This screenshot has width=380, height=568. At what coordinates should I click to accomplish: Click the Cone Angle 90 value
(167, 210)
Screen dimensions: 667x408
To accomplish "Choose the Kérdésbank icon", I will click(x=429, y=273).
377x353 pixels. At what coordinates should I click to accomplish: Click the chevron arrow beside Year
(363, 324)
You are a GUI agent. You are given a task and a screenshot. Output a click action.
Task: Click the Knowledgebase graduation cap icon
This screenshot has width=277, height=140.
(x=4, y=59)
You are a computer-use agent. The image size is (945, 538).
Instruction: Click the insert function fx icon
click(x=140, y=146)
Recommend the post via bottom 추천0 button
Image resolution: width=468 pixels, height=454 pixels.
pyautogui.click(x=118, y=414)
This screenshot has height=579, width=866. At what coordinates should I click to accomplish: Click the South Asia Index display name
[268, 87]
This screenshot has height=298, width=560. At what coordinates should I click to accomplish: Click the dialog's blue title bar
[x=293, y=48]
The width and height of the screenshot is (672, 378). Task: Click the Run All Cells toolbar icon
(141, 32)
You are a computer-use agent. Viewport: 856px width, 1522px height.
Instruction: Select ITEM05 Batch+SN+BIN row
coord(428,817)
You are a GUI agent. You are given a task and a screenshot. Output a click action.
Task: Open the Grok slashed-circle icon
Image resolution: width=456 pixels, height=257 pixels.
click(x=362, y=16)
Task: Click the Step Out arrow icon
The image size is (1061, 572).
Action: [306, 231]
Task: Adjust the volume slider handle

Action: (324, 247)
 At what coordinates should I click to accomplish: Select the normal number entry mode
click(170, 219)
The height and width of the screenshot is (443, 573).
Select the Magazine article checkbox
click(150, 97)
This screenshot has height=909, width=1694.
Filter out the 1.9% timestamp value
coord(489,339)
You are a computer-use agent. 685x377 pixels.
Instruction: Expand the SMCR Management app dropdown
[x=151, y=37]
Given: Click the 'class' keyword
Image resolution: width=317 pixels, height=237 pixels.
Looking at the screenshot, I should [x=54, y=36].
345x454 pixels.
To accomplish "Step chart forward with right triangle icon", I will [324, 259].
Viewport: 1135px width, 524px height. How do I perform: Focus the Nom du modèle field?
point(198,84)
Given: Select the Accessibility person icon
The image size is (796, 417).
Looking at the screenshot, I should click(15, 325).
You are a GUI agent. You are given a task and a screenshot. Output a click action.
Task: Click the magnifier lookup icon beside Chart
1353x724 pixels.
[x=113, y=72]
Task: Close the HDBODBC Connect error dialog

◆ **THE TASK**:
Could every entry above be printed again, word for word?

◆ **ANSWER BOX**:
This screenshot has width=380, height=568. At what coordinates should I click to accomplish: Click the Cone Angle 90 value
(167, 210)
Screen dimensions: 667x408
To accomplish "Choose the Kérdésbank icon", I will click(x=429, y=273).
377x353 pixels. At what coordinates should I click to accomplish: Click the chevron arrow beside Year
(363, 324)
You are a GUI agent. You are given a task and a screenshot. Output a click action.
Task: Click the Knowledgebase graduation cap icon
This screenshot has width=277, height=140.
(x=4, y=59)
You are a computer-use agent. The image size is (945, 538).
Instruction: Click the insert function fx icon
click(x=140, y=146)
Recommend the post via bottom 추천0 button
Image resolution: width=468 pixels, height=454 pixels.
pyautogui.click(x=118, y=414)
This screenshot has height=579, width=866. At what coordinates should I click to accomplish: Click the South Asia Index display name
[268, 87]
This screenshot has height=298, width=560. At what coordinates should I click to accomplish: Click the dialog's blue title bar
[x=293, y=48]
The width and height of the screenshot is (672, 378). Task: Click the Run All Cells toolbar icon
(141, 32)
You are a computer-use agent. Viewport: 856px width, 1522px height.
Instruction: Select ITEM05 Batch+SN+BIN row
coord(428,817)
You are a GUI agent. You are given a task and a screenshot. Output a click action.
Task: Open the Grok slashed-circle icon
Image resolution: width=456 pixels, height=257 pixels.
click(x=362, y=16)
Task: Click the Step Out arrow icon
The image size is (1061, 572).
Action: [306, 231]
Task: Adjust the volume slider handle

Action: (324, 247)
 At what coordinates should I click to accomplish: Select the normal number entry mode
click(170, 219)
The height and width of the screenshot is (443, 573).
Select the Magazine article checkbox
click(150, 97)
This screenshot has height=909, width=1694.
Filter out the 1.9% timestamp value
coord(489,339)
You are a computer-use agent. 685x377 pixels.
Instruction: Expand the SMCR Management app dropdown
[x=151, y=37]
Given: Click the 'class' keyword
Image resolution: width=317 pixels, height=237 pixels.
Looking at the screenshot, I should [x=54, y=36].
345x454 pixels.
To accomplish "Step chart forward with right triangle icon", I will [324, 259].
Viewport: 1135px width, 524px height. How do I perform: Focus the Nom du modèle field?
point(198,84)
Given: Select the Accessibility person icon
The image size is (796, 417).
Looking at the screenshot, I should click(15, 325).
You are a GUI agent. You are given a task and a screenshot. Output a click action.
Task: Click the magnifier lookup icon beside Chart
1353x724 pixels.
[x=113, y=72]
Task: Close the HDBODBC Connect error dialog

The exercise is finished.